| Your task |
Rewrite the lines of the material below, swapping "icon" for "button" and changing nothing else. Leave the pictures out of your version.

| Data shown |
[Begin]
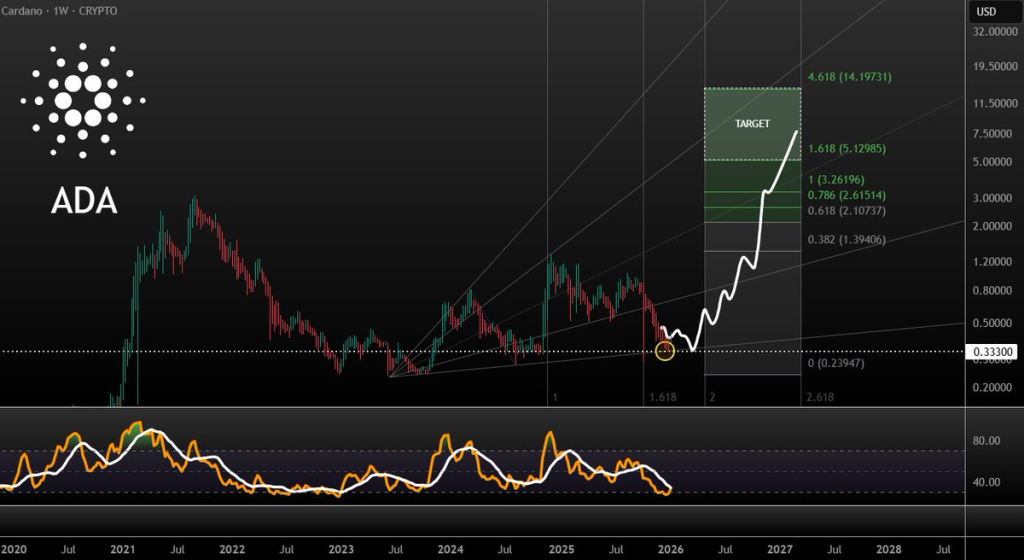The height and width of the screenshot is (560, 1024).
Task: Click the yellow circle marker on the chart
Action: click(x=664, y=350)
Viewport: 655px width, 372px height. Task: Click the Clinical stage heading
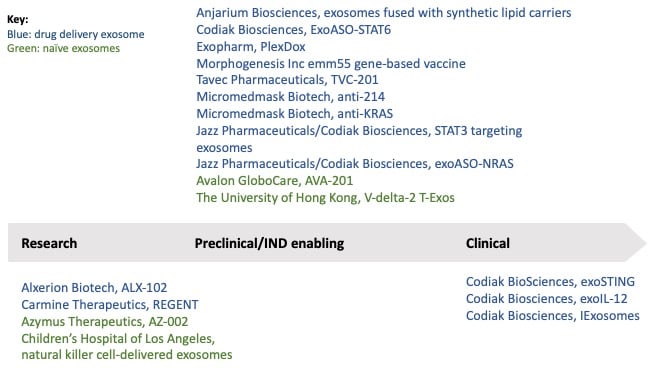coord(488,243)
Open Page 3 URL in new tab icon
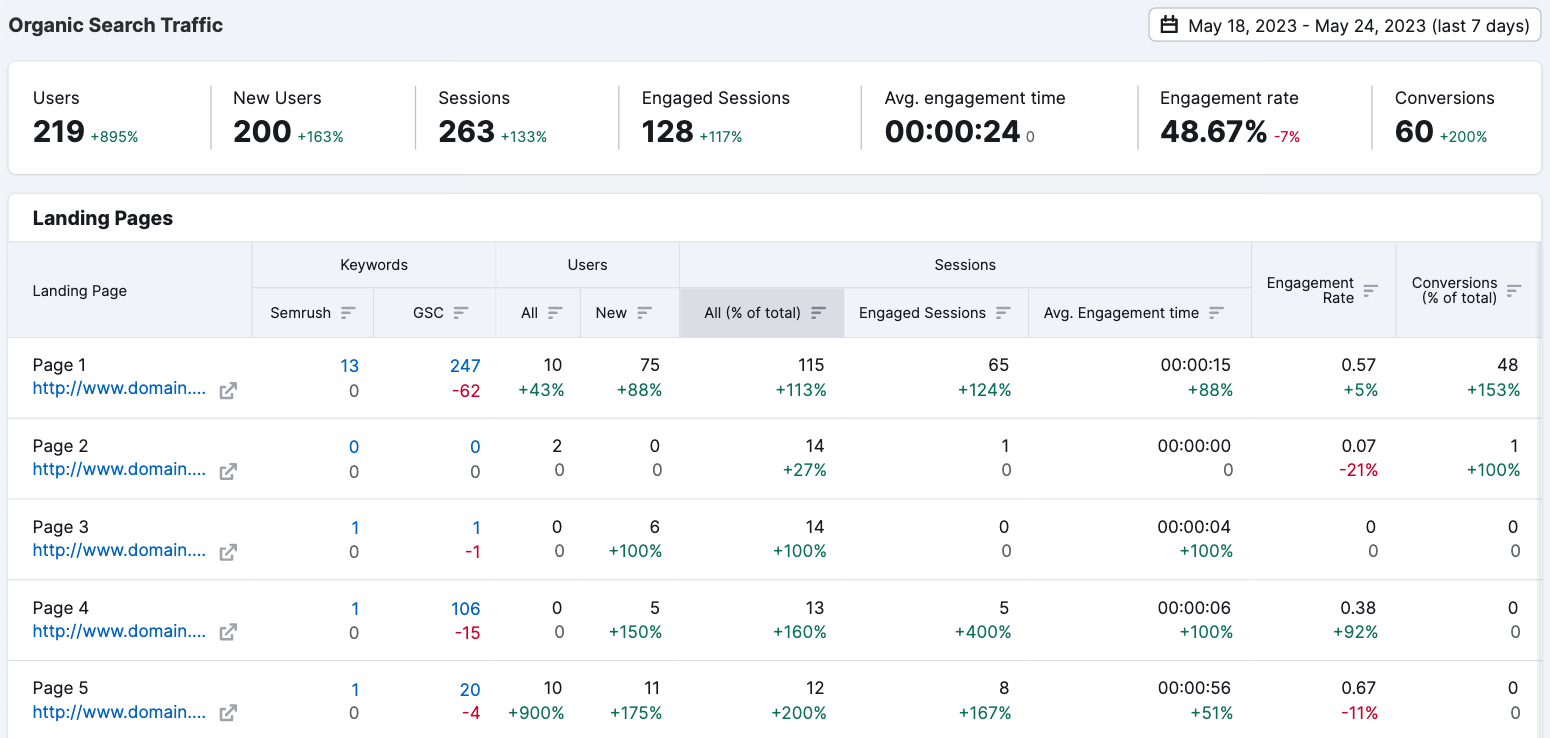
[End]
| Answer to the problem |
The height and width of the screenshot is (560, 1024).
Task: Click the yellow circle marker on the chart
Action: click(x=664, y=350)
Viewport: 655px width, 372px height. Task: Click the Clinical stage heading
coord(488,243)
Open Page 3 URL in new tab button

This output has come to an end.